I'm a playwright. I send my work out to prospective theatres and contests frequently. 99% of the time I never get a response. .05% of the time I get the usual rejection: “It was the toughest choice of our lives, but after sacrificing half of our children and reading their entrails in the dust,” (I'm paraphrasing) “we eventually went with the sock-puppet version of Dick Cheney's Puberty...” I am no stranger to rejection.
So, when I first envisioned the Ithaca Fringe Festival, I fully intended to vet the submissions and throw out the obvious crap. Then, when I attended the US Association of Fringe Festivals conference in Portland, Maine, I was waylaid after dinner by three representatives of three different fringe festival organizations who impressed upon me the very nature of a “fringe.”
Look,” one said, “the idea of a fringe is anything but safety.”
Absolutely correct,” another fringe rep concurred, “this is not comfy seats and Appletinis. This is the shit, the good stuff the real theatres can't gamble on even though they may want to and thereby won't invest in.”
Exactly,” said the third. “You are performing a goodly artistic service by refusing to deny struggling artists a chance to have their work shown to the world. You know how many artists out there will never get a chance to be heard, to be seen, to express the fruits of their souls?”
Besides,” they said (yes, all three in perfect three-part harmony), “who are you to be the be-all and end-all of artistic taste? What makes you qualified to say what's good and what ain't?”

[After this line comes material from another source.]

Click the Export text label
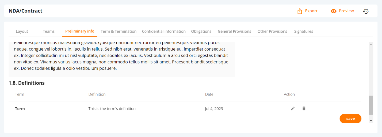The height and width of the screenshot is (137, 382). click(x=311, y=11)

I had to admit, later on as I surveyed their arguments, they had a very valid point. How many times had I walked out of a theatre performance with more than a few complaints: The plot made no sense; the show was redeemed only by stellar acting; the ending was a feel-good copout that betrayed everything that had come before it. Or the show raised a series of important and timely social issues and did not fully or legitimately explore them. The show had no characters I cared about. The show did not say anything. On and on.
And yet . . . others liked these shows. Liked them enough to produce them for three weeks, five nights a week, in a 99-seat house. So maybe I have a twisted sense of artistic value. I loathe almost anything Hollywood produces, thinking it high fructose corn syrup for the mind. I do have high standards, and I expect all playwrights and producers to as well. Yes, I fully admit my opinion is not everyone’s. You'd be amazed what Perennial Favorites I think are crap. I think most “classic plays” taught in high schools and colleges should be frozen and time-locked until 2246. Bring in the new stuff, start working with the plays that reflect what's going on these days. Be contemporary, be relevant. Be dangerous.
A fringe festival is where some of the best the new stuff shows up. The experimental . . . offbeat . . . non-formulaic. A fringe is where theatrical adventure comes into its own, where what's left of America's theatre scene finds spiritual and intellectual rejuvenation. It takes chances, as it should.
So no. We don't vet. We don't judge. We take your (small) application fees, throw your scripts into a revolving hopper, and pick. This year we'll pick eight. I don't know how good they will be. But I’ll wager most of them will be terrific. And I hope you come out and see them, support the creative arts, and have some fun. And don't worry if the acts aren't the best thing since Phantom. Ask yourself if they are acts you should see.